Section 16(4) of the Code infringes the presumption of innocence guaranteed in s. 11(d) of the Charter. The real concern under s. 11(d) is not whether the accused must disprove an element or prove an excuse, but whether an accused may be convicted while a reasonable doubt exists. When that possibility exists, there is a breach of the presumption of innocence. Accordingly, it is the final effect of the impugned provision on the verdict that is decisive. Whether the claim of insanity is characterized as a denial of mens rea, an excusing defence or, more generally, an exemption based on criminal incapacity, s. 16(4) allows a factor which is essential for guilt to be presumed, rather than proved by the Crown beyond a reasonable doubt. Moreover, the section requires an accused to disprove sanity (or prove insanity) on a balance of probabilities. Section 16(4) therefore violates the presumption of innocence because it permits a conviction in spite of a reasonable doubt in the mind of the trier of fact as to the guilt of the accused. Finally, while the verdict under s. 16 is "not guilty by reason of insanity", the accused raising the s. 16 defence is seeking a "true acquittal" vis-à-vis the attachment of criminal culpability and is entitled to the presumption of innocence.

Section 16(4) of the Code constitutes a reasonable limit on the presumption of innocence. The objective of s. 16(4), which is a purely evidentiary section, is to avoid placing on the Crown the impossibly onerous burden of disproving insanity and to thereby secure the conviction of the guilty. This objective is of sufficient importance to warrant limiting a constitutionally protected right. The means chosen by the government are proportional to the objective. First, the presumption of sanity and the reverse onus embodied in s. 16(4) are rationally connected to the objective. Second, s. 16(4) impairs s. 11(d) as little as possible. To reduce the burden on the accused to a mere evidentiary burden would not achieve the objective as effectively. While s. 16 is seldom raised, given the substantial constraint on liberty which follows a successful insanity plea, if insanity were easier for an accused to establish, the defence would be successfully invoked more often. Parliament may not have chosen the absolutely least intrusive means of meeting the objective, but it has chosen from a range of means which impair s. 11(d) as little as is reasonably possible. It is not the role of this Court to second-guess the wisdom of policy choices made by Parliament. Third, there is proportionality between the effects of the measure and the objective. The burden on the accused is not the full criminal burden; rather, the accused is required to prove his insanity on a balance of probabilities. Section 16(4) represents a compromise of three important societal interests: avoiding a virtually impossible burden on the Crown; convicting the guilty; and acquitting those who truly lack the capacity for criminal intent. The alternatives to this compromise raise their own Charter problems and give no guarantee as to whether they will achieve the objective.

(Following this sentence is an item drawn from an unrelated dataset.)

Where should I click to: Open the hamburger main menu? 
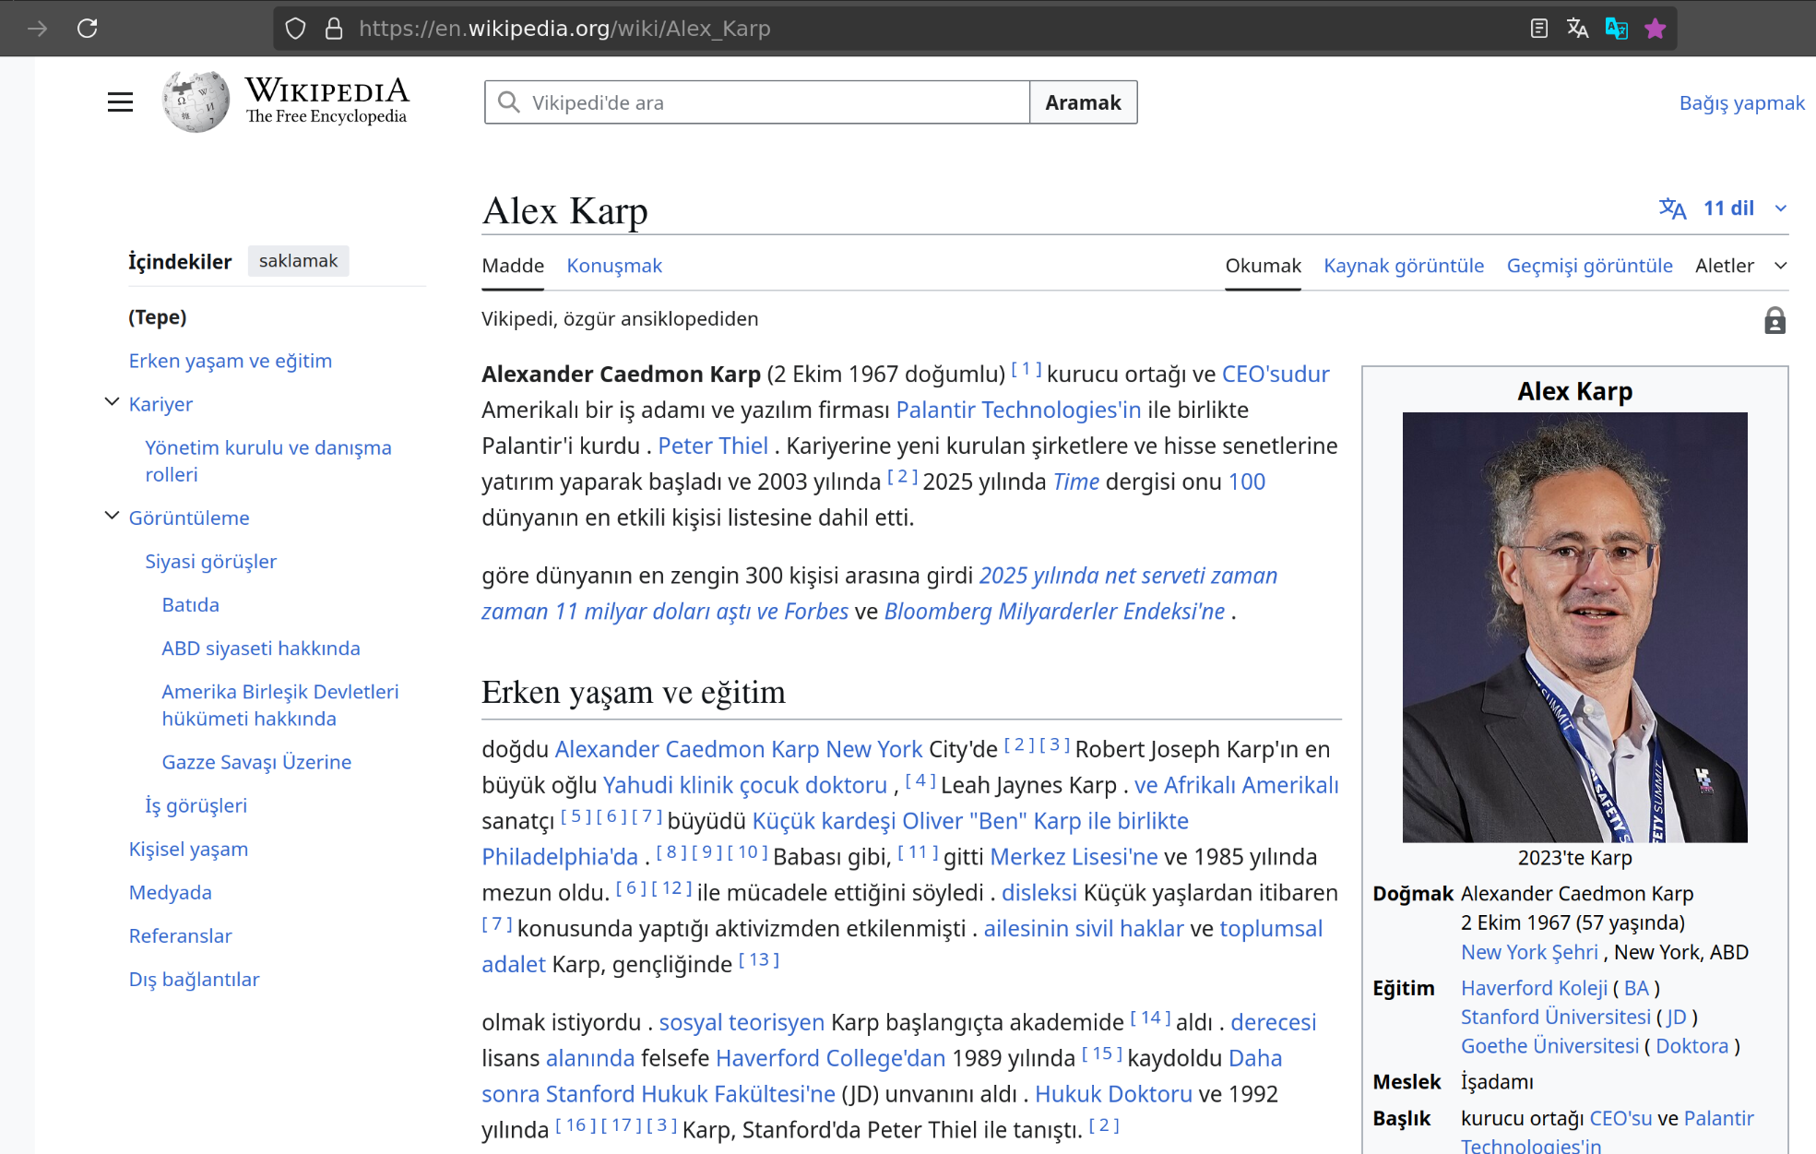(120, 102)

Per L'Heureux-Dubé, Gonthier and McLachlin JJ.: The insanity provisions of the Code relate to the basic preconditions for criminal responsibility rather than to essential elements or defences to criminal offences. The latter approach ignores the historical and philosophical origins of the fundamental precept of the criminal law system that the attribution of criminal responsibility and punishment is justifiable only for those who have the capacity to reason and choose between right and wrong. The accused must be sane before any consideration of the essential elements of the offence or exculpatory defences becomes relevant. This approach also violates the language of s. 16 of the Code, which refers to capacity for criminal responsibility rather than actual states of mind. It is at odds with the fact that insanity in s. 16 can be raised by the Crown in circumstances where neither the elements of the offence nor a defence are at issue. Further, it confuses true acquittal, the result of the absence of an essential element of an offence or the presence of a defence to it, with formal acquittal coupled with alternative coercive measures because mental impairment renders the imposition of true penal responsibility inappropriate.

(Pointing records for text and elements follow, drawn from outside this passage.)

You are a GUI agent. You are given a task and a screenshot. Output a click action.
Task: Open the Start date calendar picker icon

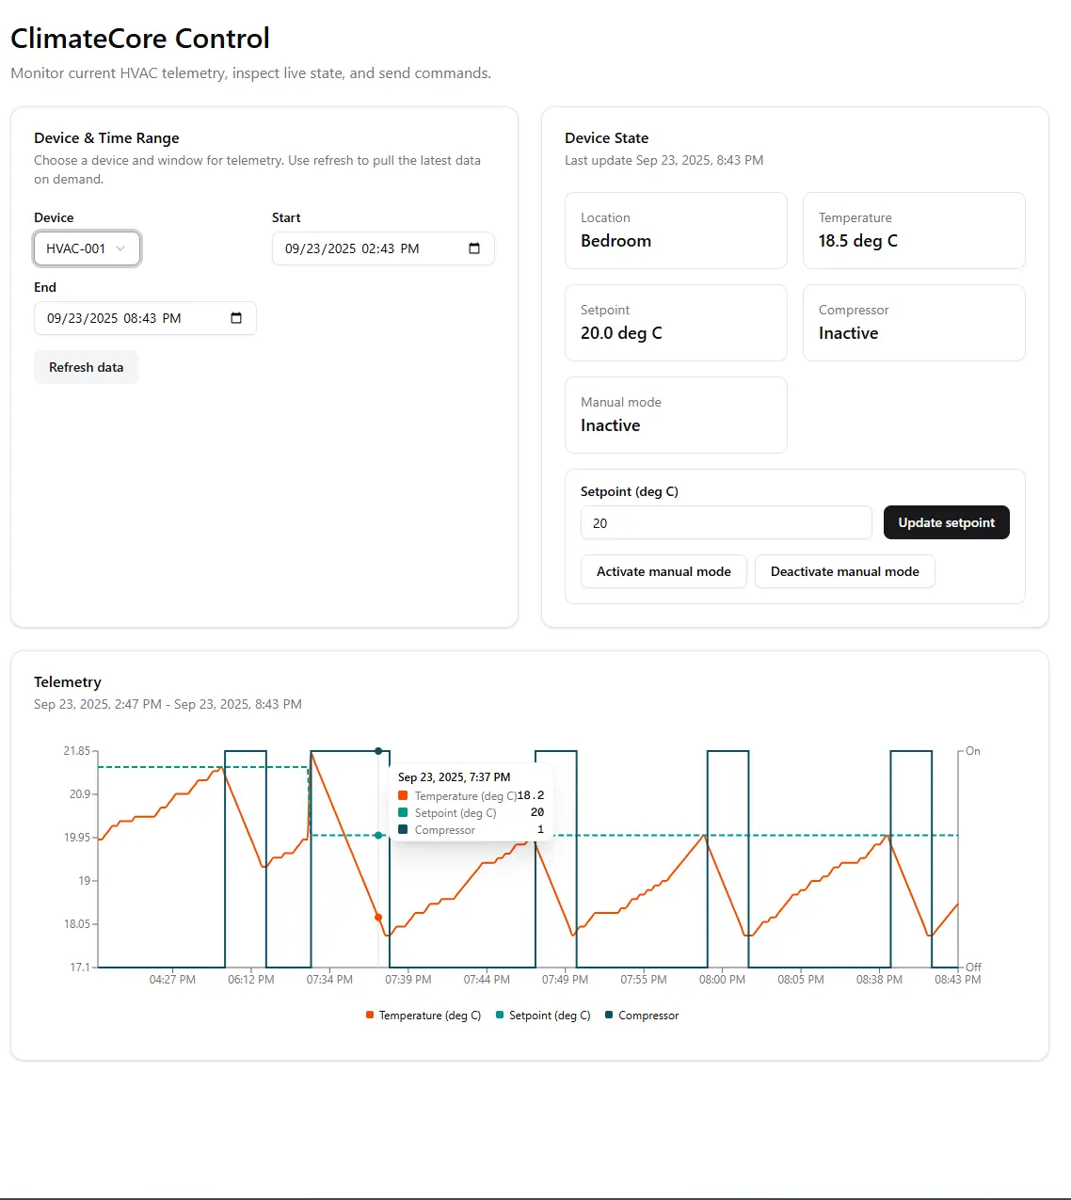[474, 248]
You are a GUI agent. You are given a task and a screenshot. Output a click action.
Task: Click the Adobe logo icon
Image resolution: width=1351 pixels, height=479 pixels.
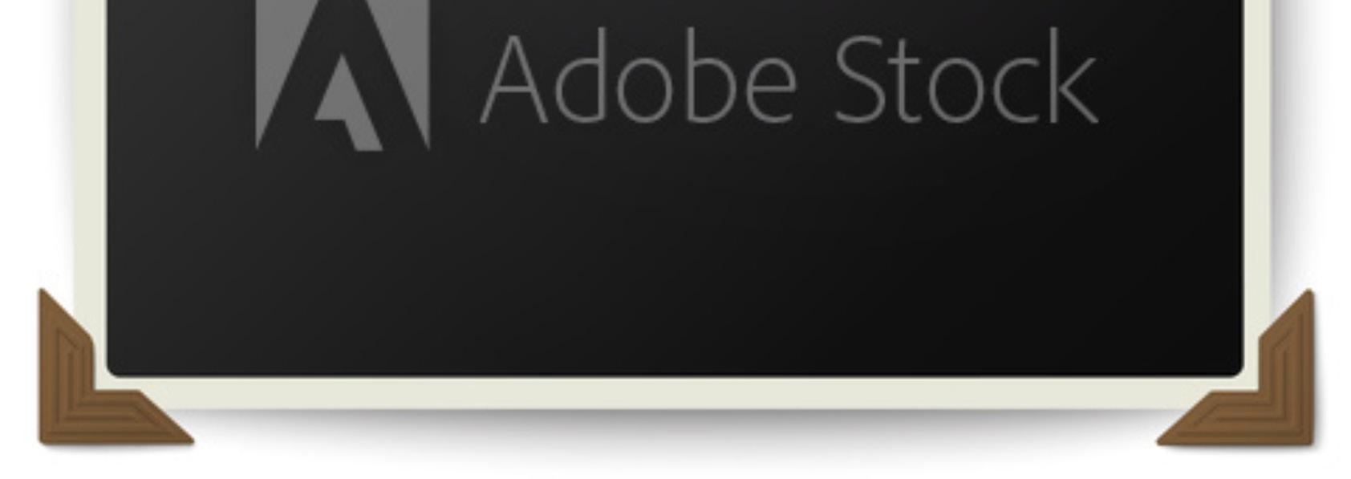(343, 74)
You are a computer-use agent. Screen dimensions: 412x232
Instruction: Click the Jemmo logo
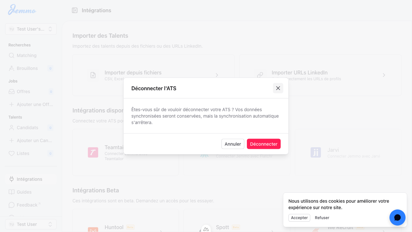[22, 10]
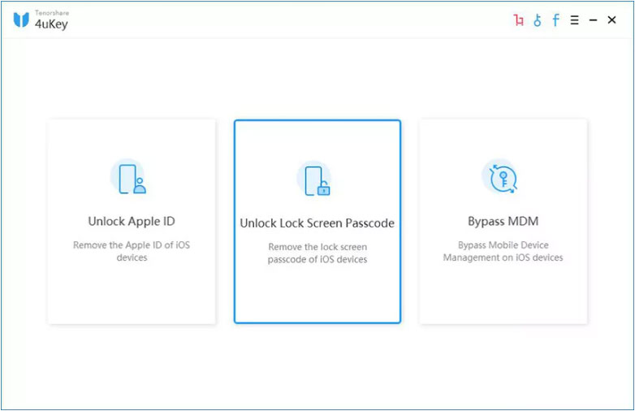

The presumption of sanity in s. 16(4) of the Code, viewed as the fundamental precondition of criminal responsibility, does not offend the presumption of innocence embodied in s. 11(d) of the Charter, nor does it offend the fundamental notion of procedural fairness which underlies the procedural guarantees of the Charter. The presumption of sanity merely relieves the Crown from establishing that the accused has the capacity for choice which makes attribution of criminal responsibility and punishment justifiable. The Crown must still prove the accused's guilt -- i.e., the actus reus, the mens rea, and the absence of exculpatory defences raised on the evidence -- beyond a reasonable doubt. The presumption of innocence reflects the fundamental precepts upon which our legal system and our Charter are based. There is no suggestion that the present system results in injustice. Accused persons appear to have no difficulty establishing insanity on a balance of probabilities where it exists.

Per Wilson J.: Section 16(4) of the Code infringes s. 11(d) of the Charter. The presumption of sanity requires the accused to establish his insanity on a balance of probabilities. However one conceives the plea of insanity, whether as an exemption, a defence, a justification or an excuse, the persuasive burden imposed on the accused by s. 16(4) permits him to be convicted of a crime notwithstanding a reasonable doubt as to his guilt. Under s. 11(d), it is the net effect of a reverse onus provision on the final guilt or innocence of the accused rather than the precise nature of the provision that must be examined.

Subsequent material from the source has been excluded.